● **Task**:
Duplicate the data below verbatim, starting with the line that contains "Locate an element on the screen. The width" and continuing through the line that contains "clone formatting is".

[Text and element pointing data]
———

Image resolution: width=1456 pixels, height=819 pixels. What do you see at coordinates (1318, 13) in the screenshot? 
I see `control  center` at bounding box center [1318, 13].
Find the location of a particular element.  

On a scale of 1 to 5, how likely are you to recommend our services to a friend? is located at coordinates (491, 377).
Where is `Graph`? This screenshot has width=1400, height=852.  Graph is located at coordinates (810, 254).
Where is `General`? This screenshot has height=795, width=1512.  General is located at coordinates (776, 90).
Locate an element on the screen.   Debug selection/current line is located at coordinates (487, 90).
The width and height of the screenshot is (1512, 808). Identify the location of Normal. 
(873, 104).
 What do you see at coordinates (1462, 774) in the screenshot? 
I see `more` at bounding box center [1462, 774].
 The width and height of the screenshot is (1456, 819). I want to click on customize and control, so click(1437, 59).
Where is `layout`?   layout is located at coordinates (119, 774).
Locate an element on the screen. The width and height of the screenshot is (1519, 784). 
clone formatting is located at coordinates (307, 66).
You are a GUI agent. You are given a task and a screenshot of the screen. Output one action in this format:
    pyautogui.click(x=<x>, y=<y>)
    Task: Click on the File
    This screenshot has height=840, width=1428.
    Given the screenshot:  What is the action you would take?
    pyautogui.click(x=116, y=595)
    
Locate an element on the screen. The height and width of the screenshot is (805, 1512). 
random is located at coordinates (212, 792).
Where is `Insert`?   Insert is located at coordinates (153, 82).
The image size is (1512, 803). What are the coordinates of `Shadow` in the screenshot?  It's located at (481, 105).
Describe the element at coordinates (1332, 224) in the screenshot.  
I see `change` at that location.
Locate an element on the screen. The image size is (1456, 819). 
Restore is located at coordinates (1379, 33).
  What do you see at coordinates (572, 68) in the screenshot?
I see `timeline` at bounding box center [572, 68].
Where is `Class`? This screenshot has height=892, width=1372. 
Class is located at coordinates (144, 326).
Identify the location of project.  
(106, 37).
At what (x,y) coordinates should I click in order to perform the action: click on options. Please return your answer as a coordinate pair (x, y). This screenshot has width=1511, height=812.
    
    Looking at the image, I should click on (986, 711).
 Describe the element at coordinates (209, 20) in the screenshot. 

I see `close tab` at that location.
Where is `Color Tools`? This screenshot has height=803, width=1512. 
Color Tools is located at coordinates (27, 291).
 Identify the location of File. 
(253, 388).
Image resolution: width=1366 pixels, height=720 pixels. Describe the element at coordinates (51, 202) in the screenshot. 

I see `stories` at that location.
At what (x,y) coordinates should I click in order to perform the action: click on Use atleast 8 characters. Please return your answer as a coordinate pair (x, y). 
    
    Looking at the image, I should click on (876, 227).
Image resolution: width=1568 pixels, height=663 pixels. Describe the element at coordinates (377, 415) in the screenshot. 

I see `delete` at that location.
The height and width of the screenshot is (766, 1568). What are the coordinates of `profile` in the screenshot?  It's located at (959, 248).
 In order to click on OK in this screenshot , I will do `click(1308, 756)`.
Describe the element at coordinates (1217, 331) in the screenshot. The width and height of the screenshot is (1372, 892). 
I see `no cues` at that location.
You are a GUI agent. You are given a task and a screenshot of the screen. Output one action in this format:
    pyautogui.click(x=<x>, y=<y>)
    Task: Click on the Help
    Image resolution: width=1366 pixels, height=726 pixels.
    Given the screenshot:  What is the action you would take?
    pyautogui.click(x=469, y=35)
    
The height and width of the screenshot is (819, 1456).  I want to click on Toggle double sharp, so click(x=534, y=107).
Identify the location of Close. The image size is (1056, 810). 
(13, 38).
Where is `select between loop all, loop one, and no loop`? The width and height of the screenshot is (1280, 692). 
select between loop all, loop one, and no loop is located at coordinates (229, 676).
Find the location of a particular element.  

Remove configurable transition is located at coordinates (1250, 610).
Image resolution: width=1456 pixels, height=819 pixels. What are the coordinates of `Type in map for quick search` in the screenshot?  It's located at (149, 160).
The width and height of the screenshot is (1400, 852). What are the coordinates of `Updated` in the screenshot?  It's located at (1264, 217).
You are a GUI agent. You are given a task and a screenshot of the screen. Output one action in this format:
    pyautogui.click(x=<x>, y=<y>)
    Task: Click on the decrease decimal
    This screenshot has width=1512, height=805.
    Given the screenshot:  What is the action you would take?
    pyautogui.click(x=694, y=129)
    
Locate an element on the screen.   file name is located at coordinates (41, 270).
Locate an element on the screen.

———

● **Answer in full**:
Locate an element on the screen. The width and height of the screenshot is (1519, 784). 
clone formatting is located at coordinates (307, 66).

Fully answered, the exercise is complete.